Nasce durante i calci di rigore dell’Italia alla finale degli Europei, la madre la chiama “Vittoria”. Rianatou Agnike , una giovane mamma di 30 anni, era nella sala parto dell’ospedale Camberlingo di Francavilla Fontana, in provincia di Brindisi, domenica 11 luglio mentre tutto il Paese seguiva sul grande schermo la finale degli Europei di calcio tra l’Italia e l’Inghilterra. Proprio durante i tiri dal dischetto la donna ha messo al mondo la sua bambina. Il primo vagito della piccola mentre Donnarumma parava il tiro che avrebbe decretato la vittoria dell’Italia. Da qui la decisione di chiamare la bimba “Mariam Vittoria” in onore all’Italia e al successo della squadra azzurra.

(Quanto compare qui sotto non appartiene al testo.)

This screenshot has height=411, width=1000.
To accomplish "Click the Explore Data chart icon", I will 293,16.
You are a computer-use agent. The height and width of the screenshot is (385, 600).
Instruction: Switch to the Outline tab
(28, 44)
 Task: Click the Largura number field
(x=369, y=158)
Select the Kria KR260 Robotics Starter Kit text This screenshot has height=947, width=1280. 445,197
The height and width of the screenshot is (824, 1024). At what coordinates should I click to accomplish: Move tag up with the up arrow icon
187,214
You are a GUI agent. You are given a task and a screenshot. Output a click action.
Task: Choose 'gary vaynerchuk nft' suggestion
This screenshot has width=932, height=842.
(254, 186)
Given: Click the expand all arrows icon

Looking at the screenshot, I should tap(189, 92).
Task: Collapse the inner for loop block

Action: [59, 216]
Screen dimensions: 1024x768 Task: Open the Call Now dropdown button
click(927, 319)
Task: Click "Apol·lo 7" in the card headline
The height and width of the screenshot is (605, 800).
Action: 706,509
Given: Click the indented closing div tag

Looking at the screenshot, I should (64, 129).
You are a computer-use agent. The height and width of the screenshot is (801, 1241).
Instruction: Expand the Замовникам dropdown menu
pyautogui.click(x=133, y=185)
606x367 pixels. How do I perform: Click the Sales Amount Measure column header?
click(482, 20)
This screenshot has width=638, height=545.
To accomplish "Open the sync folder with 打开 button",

L'arrivo in Italia e il parto

Rianatou Agnike è giunta con il marito dalla Libia un anno fa e vive a Villa Castelli. La nascita della sua bambina in un periodo così difficile per la pandemia e le difficoltà economiche rappresenta la rinascita ma a questo si è aggiunto anche il successo calcistico della nazionale agli Europei. Ecco perché il nome “Vittoria”, per celebrare quel tiro parato con maestria dal portiere della Nazionale di calcio, Vittoria come quel sentimento corale che ha visto di nuovo l’Italia esultare, Vittoria in onore di un paese che ha accolto questa famiglia arrivata nella nostra terra animata da belle speranze. La nascita della bambina in un momento così particolare ha entusiasmato tutto il reparto di Ostetricia dell’ospedale di Francavilla Fontana che ha esultato tanto come quel tiro parato e quella Coppa portata in trionfo. La bambina nata con parto naturale è stata dimessa con la sua mamma qualche giorno dopo. La bella famigliola è tornata così nella sua casa di Villa Castelli e chissà se un giorno scoprendo la storia del suo nome Vittoria non si appassioni al calcio e alla sua Nazionale.